# Slow Spokes DFW April Cruiser Ride



## Fattirefan (Apr 2, 2014)

Slow Spokes DFW April Cruiser Ride

Saturday April 19, 2014, 10:30 AM, Andy Brown Park-East, Coppell, TX

The “Slow Spokes DFW” cruiser bicycle club invites all fans of cruiser style bicycles (beach bikes, vintage bikes, ratrod bikes, kustom bikes, muscle bikes, etc.) to join them for a cruiser bike ride on Saturday, April 19, 2014 at 10:30 AM.  We will be riding on the paved trails in and around Andy Brown Park-East in Coppell.  The route is generally flat and will take us past several ponds and also along Denton creek (total distance is less than 10 miles).

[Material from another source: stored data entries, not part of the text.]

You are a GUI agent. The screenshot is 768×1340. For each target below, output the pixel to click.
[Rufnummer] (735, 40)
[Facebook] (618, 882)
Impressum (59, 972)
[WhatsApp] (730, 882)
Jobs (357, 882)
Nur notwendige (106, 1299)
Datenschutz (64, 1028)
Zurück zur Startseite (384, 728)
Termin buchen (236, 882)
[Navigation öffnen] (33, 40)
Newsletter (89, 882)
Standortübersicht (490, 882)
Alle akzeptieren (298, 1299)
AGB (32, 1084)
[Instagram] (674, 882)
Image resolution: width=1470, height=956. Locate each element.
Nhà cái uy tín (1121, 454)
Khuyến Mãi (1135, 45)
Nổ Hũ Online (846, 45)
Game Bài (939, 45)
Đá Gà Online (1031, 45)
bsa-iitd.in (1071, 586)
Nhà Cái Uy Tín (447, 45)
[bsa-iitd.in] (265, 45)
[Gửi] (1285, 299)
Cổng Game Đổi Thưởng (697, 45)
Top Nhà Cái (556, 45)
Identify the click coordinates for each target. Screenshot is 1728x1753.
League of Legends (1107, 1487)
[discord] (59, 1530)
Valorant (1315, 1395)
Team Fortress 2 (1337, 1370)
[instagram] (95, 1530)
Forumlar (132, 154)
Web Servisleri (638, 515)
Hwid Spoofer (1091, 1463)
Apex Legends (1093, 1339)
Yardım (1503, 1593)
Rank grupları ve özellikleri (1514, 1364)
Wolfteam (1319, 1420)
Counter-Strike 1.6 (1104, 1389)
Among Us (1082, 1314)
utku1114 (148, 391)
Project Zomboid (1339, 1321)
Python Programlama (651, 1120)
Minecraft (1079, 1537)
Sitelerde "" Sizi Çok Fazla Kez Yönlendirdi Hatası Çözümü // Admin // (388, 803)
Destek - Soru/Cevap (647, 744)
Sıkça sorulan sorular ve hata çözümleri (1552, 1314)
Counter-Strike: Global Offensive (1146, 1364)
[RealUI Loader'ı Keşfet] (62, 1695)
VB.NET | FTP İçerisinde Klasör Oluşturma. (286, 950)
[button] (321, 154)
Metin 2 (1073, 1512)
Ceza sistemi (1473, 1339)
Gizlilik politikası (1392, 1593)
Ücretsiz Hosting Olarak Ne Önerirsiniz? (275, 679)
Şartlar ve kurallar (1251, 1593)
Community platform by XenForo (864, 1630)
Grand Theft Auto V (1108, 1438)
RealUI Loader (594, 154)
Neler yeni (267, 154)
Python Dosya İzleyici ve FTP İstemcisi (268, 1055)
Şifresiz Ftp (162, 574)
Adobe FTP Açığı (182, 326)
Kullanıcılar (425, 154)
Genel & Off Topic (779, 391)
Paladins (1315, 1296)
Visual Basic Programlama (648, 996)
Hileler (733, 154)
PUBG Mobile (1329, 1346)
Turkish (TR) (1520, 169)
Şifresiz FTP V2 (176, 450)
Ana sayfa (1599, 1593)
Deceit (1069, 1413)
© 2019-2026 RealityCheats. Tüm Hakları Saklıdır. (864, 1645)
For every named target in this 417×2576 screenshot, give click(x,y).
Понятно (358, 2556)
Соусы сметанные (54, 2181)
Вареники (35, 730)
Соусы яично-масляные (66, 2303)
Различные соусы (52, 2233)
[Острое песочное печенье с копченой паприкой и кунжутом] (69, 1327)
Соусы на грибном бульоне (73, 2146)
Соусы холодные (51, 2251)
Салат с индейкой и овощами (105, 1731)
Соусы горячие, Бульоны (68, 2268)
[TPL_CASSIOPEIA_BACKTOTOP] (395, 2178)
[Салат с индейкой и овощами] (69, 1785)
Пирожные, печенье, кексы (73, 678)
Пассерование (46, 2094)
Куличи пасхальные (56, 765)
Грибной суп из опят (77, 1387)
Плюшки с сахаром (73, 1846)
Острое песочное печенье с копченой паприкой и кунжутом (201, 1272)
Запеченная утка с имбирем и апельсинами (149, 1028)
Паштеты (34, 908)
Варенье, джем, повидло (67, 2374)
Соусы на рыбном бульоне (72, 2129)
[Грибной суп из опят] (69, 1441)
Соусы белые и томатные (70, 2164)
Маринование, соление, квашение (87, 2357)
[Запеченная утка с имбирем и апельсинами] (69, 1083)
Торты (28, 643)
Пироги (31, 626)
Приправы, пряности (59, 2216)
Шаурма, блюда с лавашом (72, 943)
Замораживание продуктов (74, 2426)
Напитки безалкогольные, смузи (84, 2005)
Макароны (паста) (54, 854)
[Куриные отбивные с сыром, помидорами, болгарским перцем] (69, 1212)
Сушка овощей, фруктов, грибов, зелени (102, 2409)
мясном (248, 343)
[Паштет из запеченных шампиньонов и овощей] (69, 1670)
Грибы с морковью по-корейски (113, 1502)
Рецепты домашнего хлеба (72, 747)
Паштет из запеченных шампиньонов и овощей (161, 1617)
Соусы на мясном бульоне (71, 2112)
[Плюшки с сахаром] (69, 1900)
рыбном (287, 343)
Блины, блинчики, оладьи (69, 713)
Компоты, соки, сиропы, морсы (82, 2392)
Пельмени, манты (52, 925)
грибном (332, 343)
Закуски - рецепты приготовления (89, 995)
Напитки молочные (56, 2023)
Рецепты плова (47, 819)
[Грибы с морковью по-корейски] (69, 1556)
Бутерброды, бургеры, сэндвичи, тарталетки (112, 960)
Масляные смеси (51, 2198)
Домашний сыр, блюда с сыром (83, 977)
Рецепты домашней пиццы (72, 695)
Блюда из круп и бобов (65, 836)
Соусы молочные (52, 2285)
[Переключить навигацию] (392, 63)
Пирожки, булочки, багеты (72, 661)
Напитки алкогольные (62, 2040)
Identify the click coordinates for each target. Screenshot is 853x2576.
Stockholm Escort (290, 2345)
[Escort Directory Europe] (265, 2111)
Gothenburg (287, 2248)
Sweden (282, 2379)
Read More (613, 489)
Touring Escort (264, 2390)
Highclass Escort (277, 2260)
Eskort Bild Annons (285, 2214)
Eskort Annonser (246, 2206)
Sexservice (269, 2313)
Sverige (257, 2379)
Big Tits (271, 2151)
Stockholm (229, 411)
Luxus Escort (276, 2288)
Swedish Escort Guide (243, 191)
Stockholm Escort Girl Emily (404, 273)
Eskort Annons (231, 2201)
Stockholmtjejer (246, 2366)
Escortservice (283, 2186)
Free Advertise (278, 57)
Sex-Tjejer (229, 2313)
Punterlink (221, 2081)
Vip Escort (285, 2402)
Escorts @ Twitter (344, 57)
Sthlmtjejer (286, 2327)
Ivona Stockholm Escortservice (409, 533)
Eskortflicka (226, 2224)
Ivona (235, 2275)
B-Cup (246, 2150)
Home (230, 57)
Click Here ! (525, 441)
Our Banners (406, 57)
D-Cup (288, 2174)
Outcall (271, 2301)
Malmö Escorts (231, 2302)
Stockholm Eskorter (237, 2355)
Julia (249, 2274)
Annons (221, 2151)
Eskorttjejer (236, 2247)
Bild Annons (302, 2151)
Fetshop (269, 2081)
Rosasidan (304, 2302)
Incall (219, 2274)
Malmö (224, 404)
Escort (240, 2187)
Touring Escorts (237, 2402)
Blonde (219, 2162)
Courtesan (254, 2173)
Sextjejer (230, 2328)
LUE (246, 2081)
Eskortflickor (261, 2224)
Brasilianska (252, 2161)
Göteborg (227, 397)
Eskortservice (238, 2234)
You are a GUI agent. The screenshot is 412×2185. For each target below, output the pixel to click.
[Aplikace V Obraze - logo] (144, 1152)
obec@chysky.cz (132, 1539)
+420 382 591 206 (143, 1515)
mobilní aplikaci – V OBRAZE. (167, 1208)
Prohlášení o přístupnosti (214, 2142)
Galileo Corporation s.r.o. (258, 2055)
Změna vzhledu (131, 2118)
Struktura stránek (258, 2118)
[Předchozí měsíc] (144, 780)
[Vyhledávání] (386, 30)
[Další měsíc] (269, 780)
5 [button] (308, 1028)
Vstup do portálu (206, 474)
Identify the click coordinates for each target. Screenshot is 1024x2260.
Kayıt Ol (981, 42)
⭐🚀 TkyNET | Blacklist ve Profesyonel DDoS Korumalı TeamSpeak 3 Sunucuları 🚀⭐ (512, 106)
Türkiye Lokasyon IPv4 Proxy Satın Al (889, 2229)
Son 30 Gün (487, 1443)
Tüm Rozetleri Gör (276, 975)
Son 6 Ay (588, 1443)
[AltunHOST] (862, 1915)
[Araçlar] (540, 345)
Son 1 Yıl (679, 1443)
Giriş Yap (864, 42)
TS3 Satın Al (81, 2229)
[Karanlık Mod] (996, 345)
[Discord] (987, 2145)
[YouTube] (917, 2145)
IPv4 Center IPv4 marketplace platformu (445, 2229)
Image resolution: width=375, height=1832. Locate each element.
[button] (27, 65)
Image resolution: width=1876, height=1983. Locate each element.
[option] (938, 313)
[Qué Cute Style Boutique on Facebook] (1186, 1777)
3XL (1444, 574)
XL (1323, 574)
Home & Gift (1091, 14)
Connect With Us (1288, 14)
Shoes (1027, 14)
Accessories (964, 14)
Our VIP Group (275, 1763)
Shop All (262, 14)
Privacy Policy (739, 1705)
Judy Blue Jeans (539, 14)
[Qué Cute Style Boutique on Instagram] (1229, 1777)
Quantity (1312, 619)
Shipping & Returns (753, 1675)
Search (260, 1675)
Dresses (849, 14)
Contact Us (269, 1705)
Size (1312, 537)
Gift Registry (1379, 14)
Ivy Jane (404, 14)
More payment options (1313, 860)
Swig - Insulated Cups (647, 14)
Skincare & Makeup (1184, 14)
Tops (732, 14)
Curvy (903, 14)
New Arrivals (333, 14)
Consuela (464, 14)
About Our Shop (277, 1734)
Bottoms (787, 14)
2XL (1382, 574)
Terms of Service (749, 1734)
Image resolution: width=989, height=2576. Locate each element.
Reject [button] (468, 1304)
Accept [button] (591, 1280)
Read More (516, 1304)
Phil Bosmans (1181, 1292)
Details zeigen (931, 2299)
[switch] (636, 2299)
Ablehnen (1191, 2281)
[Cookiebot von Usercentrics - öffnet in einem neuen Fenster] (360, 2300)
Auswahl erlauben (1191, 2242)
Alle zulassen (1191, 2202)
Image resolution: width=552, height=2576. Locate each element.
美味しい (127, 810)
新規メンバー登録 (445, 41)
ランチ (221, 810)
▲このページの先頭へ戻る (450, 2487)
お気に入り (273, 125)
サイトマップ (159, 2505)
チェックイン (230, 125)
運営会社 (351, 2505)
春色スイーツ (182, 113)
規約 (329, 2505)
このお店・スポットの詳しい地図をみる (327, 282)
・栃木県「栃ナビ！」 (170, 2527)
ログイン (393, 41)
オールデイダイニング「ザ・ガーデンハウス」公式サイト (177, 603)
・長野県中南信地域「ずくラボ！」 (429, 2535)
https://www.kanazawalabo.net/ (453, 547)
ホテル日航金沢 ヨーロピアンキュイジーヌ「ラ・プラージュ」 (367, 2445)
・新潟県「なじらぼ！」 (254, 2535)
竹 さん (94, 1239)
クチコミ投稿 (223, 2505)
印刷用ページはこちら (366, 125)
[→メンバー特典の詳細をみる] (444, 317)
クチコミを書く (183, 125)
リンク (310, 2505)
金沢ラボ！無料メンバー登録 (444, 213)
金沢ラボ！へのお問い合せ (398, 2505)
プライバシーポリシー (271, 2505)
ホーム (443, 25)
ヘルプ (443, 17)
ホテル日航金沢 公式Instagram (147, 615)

Let’s meet up in the parking lot at 260 East Parkway Blvd, Coppell, TX 75019.  The ride is family-friendly and suitable for all abilities.

For refreshments after the ride, we recommend Deliman’s Grill located at 605 North Denton Tap Road, Coppell, TX 75019 (about 1 mile from the park).  Deliman’s is a popular restaurant with lots of great entree & beverage selections.

Come on out and make it one of the best Slow Spokes DFW rides ever!

************************************************************************
Below are some of the additional events that Slow Spokes DFW is planning.  Please note that we are now planning to ride the Cotton Belt Trail in May (instead of April).  Also, we moved the May date to the 4th (so it doesn’t conflict with another biking event).

June 7th will be our first “Swap Meet and Bicycle Show.”  Bicycles, Inc. in Hurst has been kind enough to let us use their parking lot for the event.  So gather up those spare bike parts & bicycles you have been thinking about selling and bring them out to the Swap.  While you are at it, polish up one or two of your favorite rides to display at the Bicycle Show.  There will be prizes.

Upcoming Slow Spokes DFW events:

*  May 4, 2014, Slow Spokes DFW ride, the Cotton Belt Trail, Colleyville, TX, details TBD;

*  June 7, 2014 Slow Spokes DFW “Swap Meet & Bicycle Show”, details TBD; and

*  June 21, 2014, Slow Spokes DFW ride, details TBD.


----------